■ **Work order**: Lines that include the string "beside" are the ones to copy from the entries below.
══ Source data ══
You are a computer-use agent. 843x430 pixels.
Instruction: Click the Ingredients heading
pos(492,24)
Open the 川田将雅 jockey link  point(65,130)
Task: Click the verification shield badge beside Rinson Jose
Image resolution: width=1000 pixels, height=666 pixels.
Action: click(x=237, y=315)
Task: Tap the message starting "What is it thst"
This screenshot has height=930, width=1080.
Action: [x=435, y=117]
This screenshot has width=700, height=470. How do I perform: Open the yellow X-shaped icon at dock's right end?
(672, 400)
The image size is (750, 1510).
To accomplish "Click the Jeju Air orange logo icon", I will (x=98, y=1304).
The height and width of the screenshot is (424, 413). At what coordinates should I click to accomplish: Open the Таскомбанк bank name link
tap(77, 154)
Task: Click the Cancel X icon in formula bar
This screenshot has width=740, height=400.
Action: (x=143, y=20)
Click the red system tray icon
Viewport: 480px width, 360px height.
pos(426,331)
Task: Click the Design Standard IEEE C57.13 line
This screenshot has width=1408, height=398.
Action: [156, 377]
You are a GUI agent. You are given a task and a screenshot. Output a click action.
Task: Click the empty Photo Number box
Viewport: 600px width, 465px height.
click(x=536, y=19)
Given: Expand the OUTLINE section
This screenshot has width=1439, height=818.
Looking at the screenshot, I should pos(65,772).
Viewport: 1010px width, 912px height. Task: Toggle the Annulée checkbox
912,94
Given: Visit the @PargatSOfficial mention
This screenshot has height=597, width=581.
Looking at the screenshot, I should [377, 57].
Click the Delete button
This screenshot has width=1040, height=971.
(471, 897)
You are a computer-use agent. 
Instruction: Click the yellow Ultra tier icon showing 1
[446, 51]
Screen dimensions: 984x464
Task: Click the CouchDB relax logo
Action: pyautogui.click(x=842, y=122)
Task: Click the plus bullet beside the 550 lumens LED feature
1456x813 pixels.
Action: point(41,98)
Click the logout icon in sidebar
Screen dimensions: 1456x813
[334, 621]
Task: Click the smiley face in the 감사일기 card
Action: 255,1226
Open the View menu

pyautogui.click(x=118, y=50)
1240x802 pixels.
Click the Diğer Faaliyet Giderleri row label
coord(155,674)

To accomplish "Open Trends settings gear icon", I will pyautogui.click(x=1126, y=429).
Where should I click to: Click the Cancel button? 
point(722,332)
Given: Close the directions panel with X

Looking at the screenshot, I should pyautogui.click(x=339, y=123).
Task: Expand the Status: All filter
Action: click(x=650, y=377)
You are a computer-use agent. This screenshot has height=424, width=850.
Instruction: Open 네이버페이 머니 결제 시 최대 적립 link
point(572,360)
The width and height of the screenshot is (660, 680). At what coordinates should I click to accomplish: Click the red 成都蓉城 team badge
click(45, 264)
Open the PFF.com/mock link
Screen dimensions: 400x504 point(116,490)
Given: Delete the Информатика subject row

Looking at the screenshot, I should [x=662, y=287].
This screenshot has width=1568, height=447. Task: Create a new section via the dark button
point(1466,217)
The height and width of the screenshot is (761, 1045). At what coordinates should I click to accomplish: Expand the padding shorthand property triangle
═══
■ **Task output**:
Task: Click the verification shield badge beside Rinson Jose
Task: Click the plus bullet beside the 550 lumens LED feature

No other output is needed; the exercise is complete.